TEXT EXCERPT:
-----

For training the agent, I chose the headless multi agent Linux envtt. You can load the envtt as below:
env = UnityEnvironment(file_name='Reacher_Linux_NoVis/Reacher.x86_64')
brain_name = env.brain_names[0]
brain = env.brains[brain_name]
Section 1.1 of the notebook has the code for training an agent. The command below sets up the DDPG agent.
from ddpg_agent import Agent
agent = Agent(state_size=state_size, action_size=action_size, random_seed=0)
The function ddepg() resets the environment, provides episodes to train the agent, gets actions from agent class and passes the results of the actions (next state, reward) to the agent class.
To train the model. Set train to True and run below:
train = True
if train:
scores = ddpg()
Section 1.2 of the notebook has the code for playing in the Unity Environment with the trained agent. The main steps are:
- Initialize a Multiple Agent Envtt with visualization
- Load the trained weights into the agent
agent = Agent(state_size, action_size, random_seed=0)
agent.actor_local.load_state_dict(torch.load('checkpoint_actor.pth'))
agent.critic_local.load_state_dict(torch.load('checkpoint_critic.pth'))

-----

DATA ROWS:
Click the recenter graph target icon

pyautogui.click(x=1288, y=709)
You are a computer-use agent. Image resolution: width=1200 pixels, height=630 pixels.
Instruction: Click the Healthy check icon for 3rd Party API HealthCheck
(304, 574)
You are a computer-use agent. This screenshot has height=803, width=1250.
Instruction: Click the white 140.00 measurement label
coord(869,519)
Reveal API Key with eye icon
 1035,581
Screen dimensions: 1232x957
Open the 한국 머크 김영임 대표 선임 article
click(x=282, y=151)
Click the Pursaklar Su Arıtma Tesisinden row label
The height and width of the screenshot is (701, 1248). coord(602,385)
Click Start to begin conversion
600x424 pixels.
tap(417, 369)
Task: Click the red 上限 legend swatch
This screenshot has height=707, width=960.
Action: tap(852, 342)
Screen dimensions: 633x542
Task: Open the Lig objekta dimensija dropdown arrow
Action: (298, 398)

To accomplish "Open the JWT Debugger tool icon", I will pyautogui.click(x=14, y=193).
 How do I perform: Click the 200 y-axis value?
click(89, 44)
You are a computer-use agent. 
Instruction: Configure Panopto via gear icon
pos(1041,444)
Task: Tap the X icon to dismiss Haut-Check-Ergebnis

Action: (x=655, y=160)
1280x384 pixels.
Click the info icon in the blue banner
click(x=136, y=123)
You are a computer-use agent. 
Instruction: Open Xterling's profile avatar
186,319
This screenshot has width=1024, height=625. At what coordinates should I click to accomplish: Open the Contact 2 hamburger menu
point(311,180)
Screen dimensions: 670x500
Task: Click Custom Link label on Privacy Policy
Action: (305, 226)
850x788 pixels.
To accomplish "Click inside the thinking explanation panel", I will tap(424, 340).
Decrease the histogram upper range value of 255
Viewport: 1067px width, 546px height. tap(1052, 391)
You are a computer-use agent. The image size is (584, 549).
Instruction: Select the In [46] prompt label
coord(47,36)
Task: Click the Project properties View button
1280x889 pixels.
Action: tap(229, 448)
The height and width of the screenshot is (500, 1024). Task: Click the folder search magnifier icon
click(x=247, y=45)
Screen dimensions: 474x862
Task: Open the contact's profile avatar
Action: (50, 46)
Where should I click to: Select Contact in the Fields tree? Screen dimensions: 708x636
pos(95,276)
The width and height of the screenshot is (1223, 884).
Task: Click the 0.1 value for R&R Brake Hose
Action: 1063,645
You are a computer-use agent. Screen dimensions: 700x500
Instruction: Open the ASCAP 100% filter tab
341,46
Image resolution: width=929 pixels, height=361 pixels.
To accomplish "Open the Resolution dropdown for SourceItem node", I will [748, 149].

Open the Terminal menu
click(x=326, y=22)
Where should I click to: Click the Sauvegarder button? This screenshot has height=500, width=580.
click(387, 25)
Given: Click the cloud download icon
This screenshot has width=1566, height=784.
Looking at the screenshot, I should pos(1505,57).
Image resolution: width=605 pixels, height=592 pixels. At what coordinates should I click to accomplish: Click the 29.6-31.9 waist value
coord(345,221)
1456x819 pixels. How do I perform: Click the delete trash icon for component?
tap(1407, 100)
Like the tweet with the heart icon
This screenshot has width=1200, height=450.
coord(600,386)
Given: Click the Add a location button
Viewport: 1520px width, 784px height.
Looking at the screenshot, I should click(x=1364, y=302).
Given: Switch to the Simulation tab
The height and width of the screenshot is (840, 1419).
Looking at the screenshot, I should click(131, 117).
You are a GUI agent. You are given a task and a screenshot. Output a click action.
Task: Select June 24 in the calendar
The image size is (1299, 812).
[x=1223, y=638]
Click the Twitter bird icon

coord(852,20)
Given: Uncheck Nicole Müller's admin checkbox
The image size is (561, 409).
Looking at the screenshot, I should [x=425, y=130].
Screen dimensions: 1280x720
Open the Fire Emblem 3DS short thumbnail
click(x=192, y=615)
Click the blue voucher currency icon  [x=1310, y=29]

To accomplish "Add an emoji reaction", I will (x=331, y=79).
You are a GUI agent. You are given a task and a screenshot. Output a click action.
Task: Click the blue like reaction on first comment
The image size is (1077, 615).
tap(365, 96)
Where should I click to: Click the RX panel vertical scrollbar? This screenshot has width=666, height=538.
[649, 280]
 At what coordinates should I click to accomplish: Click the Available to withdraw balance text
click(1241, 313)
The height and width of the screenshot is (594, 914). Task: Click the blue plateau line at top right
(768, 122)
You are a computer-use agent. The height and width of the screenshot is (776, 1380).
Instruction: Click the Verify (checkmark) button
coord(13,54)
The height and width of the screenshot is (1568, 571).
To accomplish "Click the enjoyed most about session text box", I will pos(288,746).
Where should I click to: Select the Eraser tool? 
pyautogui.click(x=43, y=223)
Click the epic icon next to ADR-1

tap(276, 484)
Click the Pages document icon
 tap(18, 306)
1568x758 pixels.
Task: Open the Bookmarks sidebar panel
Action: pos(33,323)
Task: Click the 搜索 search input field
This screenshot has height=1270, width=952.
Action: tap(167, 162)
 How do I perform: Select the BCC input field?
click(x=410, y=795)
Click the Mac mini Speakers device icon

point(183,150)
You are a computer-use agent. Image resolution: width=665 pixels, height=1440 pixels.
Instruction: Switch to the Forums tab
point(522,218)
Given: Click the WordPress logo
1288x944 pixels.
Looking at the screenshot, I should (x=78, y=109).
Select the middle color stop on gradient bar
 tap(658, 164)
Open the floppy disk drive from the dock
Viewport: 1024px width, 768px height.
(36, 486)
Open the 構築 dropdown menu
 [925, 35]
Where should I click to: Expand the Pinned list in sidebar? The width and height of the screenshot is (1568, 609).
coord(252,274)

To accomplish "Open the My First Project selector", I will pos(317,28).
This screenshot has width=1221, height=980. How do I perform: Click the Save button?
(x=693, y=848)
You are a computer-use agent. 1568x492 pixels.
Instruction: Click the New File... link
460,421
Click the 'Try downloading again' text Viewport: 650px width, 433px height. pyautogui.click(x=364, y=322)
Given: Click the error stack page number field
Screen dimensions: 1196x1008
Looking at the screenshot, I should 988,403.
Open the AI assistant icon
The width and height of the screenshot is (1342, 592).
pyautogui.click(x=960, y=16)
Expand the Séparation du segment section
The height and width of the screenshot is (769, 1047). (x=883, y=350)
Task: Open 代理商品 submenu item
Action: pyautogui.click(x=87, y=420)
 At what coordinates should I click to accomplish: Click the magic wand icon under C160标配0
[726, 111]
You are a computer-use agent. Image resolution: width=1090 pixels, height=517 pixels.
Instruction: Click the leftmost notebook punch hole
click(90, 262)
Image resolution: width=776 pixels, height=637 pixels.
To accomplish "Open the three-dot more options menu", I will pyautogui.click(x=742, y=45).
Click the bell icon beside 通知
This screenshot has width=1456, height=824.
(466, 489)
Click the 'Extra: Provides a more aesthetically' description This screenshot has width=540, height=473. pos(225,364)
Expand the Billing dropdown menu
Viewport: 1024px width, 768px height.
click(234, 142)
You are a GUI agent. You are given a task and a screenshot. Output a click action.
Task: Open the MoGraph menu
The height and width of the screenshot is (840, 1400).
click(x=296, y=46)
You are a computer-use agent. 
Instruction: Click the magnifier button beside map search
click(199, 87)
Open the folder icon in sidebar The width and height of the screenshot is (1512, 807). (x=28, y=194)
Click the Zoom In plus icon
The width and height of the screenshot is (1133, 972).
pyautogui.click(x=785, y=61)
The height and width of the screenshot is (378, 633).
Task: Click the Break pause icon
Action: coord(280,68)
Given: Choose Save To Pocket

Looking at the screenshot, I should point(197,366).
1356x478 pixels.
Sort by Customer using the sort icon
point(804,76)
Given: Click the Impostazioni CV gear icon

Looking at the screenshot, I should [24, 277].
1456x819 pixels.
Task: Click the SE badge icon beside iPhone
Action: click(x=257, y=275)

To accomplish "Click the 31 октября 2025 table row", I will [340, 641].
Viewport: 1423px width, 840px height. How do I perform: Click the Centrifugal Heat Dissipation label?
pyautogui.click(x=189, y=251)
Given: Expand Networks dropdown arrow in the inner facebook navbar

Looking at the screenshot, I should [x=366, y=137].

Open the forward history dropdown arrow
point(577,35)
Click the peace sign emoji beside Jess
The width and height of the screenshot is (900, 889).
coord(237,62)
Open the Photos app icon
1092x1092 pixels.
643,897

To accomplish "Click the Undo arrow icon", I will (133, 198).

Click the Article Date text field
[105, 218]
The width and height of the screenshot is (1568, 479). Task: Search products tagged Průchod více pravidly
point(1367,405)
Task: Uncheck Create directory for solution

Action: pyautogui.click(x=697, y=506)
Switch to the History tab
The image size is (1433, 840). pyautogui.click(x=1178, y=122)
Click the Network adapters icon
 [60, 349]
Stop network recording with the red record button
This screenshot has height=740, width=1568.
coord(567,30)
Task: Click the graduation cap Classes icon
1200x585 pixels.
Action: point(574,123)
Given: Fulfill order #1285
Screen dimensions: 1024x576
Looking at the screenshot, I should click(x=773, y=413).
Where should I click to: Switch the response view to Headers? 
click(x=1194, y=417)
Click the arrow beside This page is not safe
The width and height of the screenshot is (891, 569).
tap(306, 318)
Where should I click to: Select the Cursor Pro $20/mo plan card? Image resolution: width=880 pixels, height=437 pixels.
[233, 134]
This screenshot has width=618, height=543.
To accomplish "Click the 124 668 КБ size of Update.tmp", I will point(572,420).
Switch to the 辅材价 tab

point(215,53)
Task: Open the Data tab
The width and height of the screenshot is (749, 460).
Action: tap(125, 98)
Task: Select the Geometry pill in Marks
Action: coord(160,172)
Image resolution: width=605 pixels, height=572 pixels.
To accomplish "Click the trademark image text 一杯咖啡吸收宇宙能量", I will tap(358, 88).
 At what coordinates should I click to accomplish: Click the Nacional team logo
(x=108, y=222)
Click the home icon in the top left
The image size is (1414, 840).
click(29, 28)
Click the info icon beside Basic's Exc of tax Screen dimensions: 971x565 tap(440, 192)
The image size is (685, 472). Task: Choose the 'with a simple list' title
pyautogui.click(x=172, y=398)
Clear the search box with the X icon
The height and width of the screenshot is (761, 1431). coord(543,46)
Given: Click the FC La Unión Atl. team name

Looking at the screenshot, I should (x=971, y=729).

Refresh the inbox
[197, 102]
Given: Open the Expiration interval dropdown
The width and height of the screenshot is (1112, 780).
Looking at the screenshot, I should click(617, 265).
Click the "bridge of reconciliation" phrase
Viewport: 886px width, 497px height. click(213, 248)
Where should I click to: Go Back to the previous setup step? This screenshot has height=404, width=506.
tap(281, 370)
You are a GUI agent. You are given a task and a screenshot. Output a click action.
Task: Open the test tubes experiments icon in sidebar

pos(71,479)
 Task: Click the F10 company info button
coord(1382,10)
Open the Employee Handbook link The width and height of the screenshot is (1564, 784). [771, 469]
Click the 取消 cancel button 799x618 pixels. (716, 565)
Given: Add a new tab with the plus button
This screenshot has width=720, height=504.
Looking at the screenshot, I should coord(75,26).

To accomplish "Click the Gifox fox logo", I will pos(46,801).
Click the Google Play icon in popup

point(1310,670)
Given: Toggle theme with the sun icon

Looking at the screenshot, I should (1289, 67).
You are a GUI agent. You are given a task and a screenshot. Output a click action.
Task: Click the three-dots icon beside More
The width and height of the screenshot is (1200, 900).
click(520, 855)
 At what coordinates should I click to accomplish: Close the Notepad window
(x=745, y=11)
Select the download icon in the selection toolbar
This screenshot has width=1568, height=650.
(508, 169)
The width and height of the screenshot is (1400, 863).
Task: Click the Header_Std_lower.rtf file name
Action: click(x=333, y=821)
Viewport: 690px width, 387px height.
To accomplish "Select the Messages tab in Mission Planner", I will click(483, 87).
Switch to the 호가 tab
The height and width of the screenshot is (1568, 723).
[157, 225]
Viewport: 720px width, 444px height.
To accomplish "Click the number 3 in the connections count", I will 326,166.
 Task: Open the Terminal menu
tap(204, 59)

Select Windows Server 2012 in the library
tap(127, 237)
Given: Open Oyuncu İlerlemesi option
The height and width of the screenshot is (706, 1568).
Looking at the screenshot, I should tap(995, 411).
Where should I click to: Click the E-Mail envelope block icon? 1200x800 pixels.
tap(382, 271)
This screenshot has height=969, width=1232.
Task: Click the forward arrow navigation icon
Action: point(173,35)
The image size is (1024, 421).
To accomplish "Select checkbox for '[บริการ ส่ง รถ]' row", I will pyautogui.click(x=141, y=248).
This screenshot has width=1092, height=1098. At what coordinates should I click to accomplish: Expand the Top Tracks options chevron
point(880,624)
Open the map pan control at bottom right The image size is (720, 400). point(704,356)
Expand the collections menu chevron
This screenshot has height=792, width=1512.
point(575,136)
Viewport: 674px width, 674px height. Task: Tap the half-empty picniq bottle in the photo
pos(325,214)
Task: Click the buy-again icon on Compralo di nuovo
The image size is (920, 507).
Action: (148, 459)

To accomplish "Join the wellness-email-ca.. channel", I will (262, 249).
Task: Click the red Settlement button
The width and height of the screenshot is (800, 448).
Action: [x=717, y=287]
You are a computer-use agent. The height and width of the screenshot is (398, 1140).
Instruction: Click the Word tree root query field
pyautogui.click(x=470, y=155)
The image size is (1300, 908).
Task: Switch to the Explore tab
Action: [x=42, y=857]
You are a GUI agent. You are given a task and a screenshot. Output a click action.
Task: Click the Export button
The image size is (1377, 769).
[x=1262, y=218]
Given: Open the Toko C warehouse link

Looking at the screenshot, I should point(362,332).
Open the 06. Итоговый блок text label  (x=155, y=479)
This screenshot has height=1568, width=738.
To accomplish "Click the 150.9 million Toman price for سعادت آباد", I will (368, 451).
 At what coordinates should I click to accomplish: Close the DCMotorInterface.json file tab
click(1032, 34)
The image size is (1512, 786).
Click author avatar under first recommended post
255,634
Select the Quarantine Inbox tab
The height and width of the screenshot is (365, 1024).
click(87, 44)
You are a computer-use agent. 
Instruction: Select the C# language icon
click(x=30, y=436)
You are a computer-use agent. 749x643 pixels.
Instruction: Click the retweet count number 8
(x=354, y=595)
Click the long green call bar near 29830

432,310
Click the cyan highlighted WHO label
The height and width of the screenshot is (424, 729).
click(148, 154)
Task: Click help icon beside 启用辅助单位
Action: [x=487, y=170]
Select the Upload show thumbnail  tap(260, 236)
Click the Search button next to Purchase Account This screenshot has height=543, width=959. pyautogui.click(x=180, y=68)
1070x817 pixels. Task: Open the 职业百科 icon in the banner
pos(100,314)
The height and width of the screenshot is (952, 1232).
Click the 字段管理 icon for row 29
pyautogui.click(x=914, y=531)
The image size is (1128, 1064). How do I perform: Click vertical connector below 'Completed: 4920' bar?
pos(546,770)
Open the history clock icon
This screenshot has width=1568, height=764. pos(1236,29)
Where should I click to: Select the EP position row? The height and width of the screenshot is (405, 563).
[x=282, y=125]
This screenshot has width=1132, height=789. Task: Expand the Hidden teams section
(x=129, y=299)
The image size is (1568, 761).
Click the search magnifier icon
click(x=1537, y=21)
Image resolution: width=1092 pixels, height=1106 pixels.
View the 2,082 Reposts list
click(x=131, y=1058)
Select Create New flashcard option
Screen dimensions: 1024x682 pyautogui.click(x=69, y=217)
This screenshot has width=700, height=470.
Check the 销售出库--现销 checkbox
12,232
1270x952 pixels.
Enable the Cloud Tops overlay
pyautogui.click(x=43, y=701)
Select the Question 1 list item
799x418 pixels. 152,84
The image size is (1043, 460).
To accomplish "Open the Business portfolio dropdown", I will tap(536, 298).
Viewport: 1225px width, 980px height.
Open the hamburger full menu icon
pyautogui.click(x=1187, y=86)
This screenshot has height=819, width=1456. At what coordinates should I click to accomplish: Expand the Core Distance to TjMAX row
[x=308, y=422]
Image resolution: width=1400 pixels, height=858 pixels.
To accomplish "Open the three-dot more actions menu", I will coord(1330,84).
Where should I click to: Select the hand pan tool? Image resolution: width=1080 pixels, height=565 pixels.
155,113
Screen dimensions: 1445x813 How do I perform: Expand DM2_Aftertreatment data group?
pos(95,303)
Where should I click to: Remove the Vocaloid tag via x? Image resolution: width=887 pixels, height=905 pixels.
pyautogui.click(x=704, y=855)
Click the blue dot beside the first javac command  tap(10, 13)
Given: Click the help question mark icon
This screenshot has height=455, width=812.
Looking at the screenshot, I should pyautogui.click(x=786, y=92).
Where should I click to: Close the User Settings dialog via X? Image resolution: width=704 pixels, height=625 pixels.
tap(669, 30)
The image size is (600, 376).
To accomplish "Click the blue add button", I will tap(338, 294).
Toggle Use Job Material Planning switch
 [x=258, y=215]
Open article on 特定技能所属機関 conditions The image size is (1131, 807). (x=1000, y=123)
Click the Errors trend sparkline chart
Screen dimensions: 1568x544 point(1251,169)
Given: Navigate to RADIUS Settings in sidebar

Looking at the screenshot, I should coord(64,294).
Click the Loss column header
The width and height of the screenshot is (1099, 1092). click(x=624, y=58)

-----

WHAT TO WORK ON: Copy out the text on training the Reacher agent, word for word and in full. The lines above come from a different source than the text.

OUTPUT OF THE EXERCISE:
For training the agent, I chose the headless multi agent Linux envtt. You can load the envtt as below:
env = UnityEnvironment(file_name='Reacher_Linux_NoVis/Reacher.x86_64')
brain_name = env.brain_names[0]
brain = env.brains[brain_name]
Section 1.1 of the notebook has the code for training an agent. The command below sets up the DDPG agent.
from ddpg_agent import Agent
agent = Agent(state_size=state_size, action_size=action_size, random_seed=0)
The function ddepg() resets the environment, provides episodes to train the agent, gets actions from agent class and passes the results of the actions (next state, reward) to the agent class.
To train the model. Set train to True and run below:
train = True
if train:
scores = ddpg()
Section 1.2 of the notebook has the code for playing in the Unity Environment with the trained agent. The main steps are:
- Initialize a Multiple Agent Envtt with visualization
- Load the trained weights into the agent
agent = Agent(state_size, action_size, random_seed=0)
agent.actor_local.load_state_dict(torch.load('checkpoint_actor.pth'))
agent.critic_local.load_state_dict(torch.load('checkpoint_critic.pth'))